Overall, deaths by electrocutions are relatively rare, he said. Sweeney added that in 25 years of living by the Jersey Shore, he has never before heard of such an incident.
"This sounds like a sad tragic accident," he said.
The Boat Owners Association of The United States describes the risk of electric shock drowning in the below video. If someone suspects that a person in the water is being electrocuted, they should never jump in to help. They should throw in a life ring, turn off the power supply, and call 911, according to Electrical Safety Foundation International.

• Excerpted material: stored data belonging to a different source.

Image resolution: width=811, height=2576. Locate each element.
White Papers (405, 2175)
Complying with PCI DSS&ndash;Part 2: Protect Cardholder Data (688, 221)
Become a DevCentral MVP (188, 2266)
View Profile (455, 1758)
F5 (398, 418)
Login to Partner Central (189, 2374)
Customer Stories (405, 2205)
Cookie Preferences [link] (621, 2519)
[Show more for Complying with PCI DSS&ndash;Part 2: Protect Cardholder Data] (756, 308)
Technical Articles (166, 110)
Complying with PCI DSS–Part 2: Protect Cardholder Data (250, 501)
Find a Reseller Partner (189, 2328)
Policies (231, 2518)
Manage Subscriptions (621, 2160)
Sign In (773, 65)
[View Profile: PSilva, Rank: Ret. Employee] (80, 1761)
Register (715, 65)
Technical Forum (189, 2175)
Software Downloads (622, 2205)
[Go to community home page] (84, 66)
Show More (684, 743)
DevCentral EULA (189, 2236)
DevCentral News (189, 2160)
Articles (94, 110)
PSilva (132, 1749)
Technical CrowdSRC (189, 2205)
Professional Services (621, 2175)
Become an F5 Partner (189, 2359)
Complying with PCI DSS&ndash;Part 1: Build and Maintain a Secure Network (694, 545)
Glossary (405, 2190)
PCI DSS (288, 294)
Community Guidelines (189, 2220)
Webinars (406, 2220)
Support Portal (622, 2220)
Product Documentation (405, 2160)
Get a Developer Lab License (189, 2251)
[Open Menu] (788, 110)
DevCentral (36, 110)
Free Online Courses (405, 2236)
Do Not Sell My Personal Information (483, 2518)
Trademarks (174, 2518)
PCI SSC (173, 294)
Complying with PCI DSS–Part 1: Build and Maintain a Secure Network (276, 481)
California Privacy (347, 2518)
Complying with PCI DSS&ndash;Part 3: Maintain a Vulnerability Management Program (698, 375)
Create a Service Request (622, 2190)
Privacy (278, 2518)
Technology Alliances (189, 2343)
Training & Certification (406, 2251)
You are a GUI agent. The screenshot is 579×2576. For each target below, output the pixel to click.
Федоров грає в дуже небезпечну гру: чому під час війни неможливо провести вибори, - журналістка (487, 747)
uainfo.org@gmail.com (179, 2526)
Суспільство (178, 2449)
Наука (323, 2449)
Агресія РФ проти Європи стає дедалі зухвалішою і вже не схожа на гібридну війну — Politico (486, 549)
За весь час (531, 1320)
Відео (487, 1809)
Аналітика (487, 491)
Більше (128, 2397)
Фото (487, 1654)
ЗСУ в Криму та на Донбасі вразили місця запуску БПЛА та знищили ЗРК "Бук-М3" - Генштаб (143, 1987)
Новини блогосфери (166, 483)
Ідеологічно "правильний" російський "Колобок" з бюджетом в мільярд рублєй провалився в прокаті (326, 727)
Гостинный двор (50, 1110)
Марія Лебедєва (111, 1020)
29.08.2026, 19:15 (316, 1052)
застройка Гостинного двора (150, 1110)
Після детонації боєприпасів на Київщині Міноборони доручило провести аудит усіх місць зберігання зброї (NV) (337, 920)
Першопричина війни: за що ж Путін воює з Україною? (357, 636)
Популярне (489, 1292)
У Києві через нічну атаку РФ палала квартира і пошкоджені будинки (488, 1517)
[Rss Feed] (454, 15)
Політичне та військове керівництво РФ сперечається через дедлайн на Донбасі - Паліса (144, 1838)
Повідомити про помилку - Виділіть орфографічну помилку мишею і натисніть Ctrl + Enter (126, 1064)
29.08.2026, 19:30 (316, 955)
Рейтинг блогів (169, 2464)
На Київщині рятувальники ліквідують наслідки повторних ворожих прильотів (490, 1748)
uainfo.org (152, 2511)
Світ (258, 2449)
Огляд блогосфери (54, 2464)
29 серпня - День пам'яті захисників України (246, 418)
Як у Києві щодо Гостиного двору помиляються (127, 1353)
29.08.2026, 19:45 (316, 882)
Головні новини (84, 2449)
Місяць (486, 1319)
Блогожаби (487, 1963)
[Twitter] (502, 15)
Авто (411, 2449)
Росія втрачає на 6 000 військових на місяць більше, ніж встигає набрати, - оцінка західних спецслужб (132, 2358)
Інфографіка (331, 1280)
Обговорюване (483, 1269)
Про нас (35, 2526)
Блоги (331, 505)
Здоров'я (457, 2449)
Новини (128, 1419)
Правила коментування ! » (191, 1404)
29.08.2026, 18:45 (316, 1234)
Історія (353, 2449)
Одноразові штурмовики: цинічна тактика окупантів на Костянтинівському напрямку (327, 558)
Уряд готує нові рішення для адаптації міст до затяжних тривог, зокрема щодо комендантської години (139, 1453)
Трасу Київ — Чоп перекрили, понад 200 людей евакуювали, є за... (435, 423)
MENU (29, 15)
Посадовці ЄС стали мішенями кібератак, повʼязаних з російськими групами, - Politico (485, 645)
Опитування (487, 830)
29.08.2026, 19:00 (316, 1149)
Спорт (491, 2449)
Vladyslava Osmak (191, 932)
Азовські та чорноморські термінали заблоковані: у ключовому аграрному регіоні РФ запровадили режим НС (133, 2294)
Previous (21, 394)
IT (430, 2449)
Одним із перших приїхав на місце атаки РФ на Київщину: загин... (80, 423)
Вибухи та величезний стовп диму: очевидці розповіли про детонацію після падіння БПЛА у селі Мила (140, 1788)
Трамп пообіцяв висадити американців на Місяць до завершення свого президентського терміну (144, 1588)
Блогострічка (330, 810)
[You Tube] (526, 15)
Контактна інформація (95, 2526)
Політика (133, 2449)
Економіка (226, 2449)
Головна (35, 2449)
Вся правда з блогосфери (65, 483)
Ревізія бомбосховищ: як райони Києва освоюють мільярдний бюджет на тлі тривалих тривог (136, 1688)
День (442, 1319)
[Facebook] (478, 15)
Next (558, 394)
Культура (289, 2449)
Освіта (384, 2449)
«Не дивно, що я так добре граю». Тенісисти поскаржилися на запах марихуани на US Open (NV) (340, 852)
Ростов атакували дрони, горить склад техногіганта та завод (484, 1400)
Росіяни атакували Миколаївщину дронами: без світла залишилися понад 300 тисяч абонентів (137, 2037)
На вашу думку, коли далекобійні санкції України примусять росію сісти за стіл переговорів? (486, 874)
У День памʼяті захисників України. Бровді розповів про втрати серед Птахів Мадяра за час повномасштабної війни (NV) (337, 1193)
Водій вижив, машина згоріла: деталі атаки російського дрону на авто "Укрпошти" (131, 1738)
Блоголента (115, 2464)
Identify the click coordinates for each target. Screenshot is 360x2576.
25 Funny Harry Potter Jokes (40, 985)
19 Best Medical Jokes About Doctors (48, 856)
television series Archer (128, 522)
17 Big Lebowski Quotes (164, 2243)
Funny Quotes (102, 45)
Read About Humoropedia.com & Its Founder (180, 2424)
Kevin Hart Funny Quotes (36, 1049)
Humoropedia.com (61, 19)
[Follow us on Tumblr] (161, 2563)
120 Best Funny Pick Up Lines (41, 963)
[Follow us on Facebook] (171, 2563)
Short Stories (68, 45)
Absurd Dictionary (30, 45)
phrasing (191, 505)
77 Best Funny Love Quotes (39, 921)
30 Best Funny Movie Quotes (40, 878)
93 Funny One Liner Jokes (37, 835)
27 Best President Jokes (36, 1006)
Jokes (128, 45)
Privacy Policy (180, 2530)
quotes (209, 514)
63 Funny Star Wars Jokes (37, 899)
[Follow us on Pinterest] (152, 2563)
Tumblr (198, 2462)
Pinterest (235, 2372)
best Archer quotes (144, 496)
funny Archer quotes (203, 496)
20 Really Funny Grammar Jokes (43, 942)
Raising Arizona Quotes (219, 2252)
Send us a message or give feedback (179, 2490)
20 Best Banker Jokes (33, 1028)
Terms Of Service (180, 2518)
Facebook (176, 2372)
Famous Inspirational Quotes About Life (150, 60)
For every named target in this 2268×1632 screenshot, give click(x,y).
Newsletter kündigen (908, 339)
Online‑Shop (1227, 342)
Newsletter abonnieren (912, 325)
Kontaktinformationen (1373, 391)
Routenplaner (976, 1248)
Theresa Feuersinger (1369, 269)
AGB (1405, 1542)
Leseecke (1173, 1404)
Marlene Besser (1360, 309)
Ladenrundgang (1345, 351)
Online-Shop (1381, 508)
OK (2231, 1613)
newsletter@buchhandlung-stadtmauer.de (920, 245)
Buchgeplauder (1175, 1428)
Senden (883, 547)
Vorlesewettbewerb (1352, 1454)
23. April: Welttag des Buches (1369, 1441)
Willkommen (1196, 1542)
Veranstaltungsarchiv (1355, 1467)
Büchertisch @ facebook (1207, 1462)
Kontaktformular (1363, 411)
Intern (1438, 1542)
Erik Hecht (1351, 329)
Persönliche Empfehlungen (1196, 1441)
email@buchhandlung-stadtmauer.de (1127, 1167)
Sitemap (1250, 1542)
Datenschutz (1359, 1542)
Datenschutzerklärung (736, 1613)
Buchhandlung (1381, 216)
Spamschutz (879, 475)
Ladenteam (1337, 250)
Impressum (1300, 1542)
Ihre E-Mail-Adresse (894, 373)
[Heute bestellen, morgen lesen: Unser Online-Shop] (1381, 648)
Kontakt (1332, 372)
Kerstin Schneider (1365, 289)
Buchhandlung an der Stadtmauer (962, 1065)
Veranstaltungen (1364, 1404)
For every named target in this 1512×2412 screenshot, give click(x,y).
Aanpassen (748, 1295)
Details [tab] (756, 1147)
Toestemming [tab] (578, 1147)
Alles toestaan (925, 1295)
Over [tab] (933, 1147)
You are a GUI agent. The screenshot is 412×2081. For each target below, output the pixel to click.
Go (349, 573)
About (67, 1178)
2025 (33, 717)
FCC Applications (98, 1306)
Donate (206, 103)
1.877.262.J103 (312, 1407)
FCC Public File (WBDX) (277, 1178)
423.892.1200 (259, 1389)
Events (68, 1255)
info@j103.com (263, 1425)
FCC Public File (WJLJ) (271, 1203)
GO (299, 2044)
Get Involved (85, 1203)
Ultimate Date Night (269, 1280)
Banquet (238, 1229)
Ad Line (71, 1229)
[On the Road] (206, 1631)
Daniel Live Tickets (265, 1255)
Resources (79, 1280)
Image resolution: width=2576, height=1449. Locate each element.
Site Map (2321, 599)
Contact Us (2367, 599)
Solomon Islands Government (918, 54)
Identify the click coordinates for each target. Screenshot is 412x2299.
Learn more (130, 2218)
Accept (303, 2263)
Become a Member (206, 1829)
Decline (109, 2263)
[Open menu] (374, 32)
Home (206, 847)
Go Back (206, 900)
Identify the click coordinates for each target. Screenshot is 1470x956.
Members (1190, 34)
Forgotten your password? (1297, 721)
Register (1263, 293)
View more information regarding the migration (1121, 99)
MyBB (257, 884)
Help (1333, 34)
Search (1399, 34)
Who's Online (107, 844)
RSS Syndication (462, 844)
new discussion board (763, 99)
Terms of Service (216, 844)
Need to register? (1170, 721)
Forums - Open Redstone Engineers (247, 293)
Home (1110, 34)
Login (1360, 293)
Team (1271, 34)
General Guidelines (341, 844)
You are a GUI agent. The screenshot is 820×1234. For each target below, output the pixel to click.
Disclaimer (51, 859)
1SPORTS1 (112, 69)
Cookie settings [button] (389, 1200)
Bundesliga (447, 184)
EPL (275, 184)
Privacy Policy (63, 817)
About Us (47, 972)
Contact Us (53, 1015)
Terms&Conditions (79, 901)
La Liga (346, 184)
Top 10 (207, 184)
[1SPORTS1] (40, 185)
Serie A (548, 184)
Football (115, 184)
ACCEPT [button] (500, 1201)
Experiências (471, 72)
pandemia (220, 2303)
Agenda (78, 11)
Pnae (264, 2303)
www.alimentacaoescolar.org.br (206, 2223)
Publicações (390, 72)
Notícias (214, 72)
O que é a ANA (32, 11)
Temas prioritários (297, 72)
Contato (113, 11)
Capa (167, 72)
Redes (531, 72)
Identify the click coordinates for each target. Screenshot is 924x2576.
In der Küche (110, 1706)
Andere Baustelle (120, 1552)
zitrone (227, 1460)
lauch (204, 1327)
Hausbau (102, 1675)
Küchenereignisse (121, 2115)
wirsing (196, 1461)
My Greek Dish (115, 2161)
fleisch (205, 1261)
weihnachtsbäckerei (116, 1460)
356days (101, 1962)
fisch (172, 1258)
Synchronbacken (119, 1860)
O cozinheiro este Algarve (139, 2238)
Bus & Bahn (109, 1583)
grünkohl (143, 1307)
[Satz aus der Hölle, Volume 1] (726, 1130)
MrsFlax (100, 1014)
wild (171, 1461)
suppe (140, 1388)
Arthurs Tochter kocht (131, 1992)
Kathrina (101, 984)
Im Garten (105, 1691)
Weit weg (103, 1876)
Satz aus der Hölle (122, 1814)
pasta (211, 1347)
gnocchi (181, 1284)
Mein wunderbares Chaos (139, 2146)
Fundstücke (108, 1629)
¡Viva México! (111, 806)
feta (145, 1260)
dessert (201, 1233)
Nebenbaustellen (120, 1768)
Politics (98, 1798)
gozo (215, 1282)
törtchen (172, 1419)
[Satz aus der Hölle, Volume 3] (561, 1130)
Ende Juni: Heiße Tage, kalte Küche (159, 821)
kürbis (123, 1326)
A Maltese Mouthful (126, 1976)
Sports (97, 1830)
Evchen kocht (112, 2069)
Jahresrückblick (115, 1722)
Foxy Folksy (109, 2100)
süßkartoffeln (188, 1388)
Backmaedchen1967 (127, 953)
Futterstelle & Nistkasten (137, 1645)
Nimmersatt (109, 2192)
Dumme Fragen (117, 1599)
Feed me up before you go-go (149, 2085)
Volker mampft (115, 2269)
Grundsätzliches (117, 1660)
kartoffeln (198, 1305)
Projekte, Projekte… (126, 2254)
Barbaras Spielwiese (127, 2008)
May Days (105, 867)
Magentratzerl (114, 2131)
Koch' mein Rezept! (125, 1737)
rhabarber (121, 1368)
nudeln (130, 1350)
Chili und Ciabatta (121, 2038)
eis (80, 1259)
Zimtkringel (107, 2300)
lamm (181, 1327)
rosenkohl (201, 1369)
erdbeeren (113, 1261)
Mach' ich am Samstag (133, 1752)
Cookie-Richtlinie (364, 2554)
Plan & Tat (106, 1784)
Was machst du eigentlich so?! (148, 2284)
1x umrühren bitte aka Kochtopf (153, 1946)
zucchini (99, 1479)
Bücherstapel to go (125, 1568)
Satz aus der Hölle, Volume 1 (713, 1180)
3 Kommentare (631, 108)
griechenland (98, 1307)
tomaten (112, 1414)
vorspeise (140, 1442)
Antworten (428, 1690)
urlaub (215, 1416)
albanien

Tobago Avenue was quiet Sunday afternoon. A woman at the home where the electrocution happened declined to comment. A neighbor said no one on the street knew the girl.
The call to police came in at 8:12 p.m. Saturday. First responders took over CPR that had been begun by adults who were at the home, and then used an Automated External Defibrilator on the girl. The child was taken to Community Medical Center in Toms River, where she later died.
The Toms River incident is under investigation by Toms River Police Detectives Louis Santora and James Carey, along with Ocean County Prosecutor's Office Detective Lindsay Woodfield and Ocean County Sheriff’s Department C.S.I. Sgt. David Deleeuw and Officer Jillian Menke.